16 Aug Likelihood ratio meta-analysis: New motivation and approach for an old method
Likelihood ratio meta-analysis: New motivation and approach for an old method
A 95% confidence interval (CI) in an updated meta-analysis may not have the expected 95% coverage. If a metaanalysis is simply updated with additional data, then the resulting 95% CI will be wrong because it will not have accounted for the fact that the earlier meta-analysis failed or succeeded to exclude the null. This situation can be avoided by using the likelihood ratio (LR) as a measure of evidence that does not depend on type-1 error. We show how an LR-based approach, first advanced by Goodman, can be used in a meta-analysis to pool data from separate studies to quantitatively assess where the total evidence points.
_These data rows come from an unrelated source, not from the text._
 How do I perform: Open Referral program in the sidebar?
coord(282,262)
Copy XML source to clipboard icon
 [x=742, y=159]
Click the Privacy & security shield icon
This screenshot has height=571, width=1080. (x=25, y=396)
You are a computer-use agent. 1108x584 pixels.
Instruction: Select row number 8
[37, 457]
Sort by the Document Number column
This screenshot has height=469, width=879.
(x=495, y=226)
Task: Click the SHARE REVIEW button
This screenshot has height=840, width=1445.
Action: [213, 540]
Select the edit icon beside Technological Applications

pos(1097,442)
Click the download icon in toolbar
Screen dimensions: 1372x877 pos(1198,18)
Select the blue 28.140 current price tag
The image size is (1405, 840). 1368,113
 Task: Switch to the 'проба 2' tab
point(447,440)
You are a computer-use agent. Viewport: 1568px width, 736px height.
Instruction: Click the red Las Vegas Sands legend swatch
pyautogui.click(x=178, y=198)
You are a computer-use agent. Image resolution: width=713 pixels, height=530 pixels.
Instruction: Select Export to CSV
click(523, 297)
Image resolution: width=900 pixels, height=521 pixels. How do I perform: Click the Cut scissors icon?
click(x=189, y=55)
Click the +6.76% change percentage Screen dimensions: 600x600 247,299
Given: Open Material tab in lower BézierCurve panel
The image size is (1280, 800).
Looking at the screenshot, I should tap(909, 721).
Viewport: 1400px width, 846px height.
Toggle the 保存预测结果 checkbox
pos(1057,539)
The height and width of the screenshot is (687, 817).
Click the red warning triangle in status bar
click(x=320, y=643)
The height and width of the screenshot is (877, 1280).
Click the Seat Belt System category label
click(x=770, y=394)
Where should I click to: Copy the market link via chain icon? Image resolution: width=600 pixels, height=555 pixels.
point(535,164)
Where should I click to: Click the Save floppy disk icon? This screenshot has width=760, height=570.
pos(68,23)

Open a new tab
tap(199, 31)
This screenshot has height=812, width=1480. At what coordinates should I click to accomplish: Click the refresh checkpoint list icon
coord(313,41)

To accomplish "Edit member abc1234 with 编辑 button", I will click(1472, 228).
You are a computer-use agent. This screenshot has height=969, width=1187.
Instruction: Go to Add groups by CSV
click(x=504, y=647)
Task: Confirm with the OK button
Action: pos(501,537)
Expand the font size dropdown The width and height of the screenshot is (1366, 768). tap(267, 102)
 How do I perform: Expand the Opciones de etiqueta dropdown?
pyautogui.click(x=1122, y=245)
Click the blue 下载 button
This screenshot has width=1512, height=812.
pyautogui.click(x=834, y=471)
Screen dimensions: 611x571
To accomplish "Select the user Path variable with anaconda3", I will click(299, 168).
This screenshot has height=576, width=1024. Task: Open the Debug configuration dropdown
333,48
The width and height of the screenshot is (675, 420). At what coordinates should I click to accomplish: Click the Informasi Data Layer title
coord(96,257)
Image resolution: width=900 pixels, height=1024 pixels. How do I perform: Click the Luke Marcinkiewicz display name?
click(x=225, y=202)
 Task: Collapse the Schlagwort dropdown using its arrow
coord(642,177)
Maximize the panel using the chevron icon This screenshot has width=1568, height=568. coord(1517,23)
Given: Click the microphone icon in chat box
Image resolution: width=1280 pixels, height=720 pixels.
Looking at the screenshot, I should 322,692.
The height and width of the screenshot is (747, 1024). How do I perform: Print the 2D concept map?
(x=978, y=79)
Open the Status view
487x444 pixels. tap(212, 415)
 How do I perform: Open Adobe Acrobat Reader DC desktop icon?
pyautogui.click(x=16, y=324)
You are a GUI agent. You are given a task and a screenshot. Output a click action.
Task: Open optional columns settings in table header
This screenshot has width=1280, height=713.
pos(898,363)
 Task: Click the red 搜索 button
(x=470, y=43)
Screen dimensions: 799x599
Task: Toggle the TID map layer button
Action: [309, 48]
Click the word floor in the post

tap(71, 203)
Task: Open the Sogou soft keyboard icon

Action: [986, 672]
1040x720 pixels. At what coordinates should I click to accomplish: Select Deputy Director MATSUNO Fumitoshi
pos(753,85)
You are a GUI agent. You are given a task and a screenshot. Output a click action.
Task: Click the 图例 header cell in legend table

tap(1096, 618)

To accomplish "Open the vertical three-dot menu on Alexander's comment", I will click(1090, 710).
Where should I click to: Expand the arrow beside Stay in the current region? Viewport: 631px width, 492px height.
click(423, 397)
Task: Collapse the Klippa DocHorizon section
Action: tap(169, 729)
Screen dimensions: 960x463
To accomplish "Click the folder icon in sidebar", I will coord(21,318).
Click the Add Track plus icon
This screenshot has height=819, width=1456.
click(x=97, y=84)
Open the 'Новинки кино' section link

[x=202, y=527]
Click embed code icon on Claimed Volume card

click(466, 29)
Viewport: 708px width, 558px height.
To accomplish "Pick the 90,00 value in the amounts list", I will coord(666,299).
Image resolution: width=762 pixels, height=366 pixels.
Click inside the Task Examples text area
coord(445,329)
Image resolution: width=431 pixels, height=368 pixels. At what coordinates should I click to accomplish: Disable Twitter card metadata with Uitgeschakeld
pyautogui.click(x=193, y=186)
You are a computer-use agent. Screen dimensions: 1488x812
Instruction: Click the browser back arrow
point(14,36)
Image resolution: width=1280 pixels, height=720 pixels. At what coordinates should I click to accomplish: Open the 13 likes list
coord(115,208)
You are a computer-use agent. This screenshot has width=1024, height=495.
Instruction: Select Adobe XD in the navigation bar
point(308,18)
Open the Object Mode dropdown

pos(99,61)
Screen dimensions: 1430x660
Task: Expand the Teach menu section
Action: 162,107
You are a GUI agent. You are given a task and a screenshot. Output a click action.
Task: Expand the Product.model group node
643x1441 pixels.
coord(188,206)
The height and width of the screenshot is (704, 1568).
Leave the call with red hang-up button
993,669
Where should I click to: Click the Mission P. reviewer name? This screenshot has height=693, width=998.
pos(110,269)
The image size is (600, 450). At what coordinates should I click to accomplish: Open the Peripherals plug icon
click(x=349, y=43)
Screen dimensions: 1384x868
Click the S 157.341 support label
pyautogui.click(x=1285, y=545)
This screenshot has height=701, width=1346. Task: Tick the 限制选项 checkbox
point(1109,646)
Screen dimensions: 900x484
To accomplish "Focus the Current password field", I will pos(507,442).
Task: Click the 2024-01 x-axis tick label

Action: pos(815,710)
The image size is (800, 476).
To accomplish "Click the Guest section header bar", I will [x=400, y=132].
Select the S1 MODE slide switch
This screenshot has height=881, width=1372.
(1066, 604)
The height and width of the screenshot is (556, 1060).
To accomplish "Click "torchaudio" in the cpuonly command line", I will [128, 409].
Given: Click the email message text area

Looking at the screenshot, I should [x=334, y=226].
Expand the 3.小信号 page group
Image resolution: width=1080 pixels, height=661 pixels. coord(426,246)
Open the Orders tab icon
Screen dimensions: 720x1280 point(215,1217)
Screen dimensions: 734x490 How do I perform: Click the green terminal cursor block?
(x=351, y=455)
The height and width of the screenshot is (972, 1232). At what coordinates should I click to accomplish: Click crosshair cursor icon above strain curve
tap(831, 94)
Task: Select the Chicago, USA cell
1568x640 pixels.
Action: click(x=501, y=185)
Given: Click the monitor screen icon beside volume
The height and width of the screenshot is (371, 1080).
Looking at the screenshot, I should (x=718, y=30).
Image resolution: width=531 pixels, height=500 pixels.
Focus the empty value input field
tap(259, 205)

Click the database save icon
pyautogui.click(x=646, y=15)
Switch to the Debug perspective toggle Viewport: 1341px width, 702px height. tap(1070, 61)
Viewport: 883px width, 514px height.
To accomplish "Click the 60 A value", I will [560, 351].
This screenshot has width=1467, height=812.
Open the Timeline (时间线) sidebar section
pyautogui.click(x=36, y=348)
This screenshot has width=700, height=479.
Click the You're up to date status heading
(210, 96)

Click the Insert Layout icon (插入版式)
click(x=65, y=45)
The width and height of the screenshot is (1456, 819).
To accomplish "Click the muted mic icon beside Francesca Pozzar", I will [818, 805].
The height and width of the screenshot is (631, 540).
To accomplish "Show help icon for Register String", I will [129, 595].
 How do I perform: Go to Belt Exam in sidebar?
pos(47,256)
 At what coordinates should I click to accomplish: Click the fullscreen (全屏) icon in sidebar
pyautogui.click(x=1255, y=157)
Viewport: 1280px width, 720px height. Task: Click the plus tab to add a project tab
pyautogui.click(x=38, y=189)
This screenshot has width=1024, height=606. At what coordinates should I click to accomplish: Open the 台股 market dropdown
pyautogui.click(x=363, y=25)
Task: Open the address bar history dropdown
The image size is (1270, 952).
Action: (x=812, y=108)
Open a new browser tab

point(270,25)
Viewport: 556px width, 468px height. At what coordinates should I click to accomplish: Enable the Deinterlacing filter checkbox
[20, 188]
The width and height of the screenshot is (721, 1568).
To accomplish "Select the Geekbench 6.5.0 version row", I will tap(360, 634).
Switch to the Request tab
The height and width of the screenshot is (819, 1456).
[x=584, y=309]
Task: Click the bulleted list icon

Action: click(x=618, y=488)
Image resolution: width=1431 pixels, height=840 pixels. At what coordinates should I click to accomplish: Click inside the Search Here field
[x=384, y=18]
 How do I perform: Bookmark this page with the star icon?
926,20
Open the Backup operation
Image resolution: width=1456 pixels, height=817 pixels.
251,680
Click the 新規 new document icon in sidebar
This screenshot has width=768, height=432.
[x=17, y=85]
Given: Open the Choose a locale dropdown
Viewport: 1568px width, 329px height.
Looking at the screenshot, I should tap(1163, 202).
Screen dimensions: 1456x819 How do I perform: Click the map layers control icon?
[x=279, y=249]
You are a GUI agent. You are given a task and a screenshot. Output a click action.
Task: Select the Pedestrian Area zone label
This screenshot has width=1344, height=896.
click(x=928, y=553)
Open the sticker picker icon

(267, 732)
The method works by estimating the log-likelihood ratio (LogLR) function from each study. Those functions are then summed to obtain a combined function, which is then used to retrieve the total effect estimate, and a corresponding ‘intrinsic’ confidence interval. Using as illustrations the CAPRIE trial of clopidogrel versus aspirin in the prevention of ischemic events, and our own meta-analysis of higher potency statins and the risk of acute kidney injury, we show that the LRbased method yields the same point estimate as the traditional analysis, but with an intrinsic confidence interval that is appropriately wider than the traditional 95% CI. The LR-based method can be used to conduct both fixed effect and random effects meta-analyses, it can be applied to old and new meta-analyses alike, and results can be presented in a format that is familiar to a meta-analytic audience.
Dormuth C, Filion KB, Platt RW. Likelihood Ratio Meta-analysis: New Motivation and Approach for an Old Method. Contemp Clin Trials. 2016 Mar;47:259-65.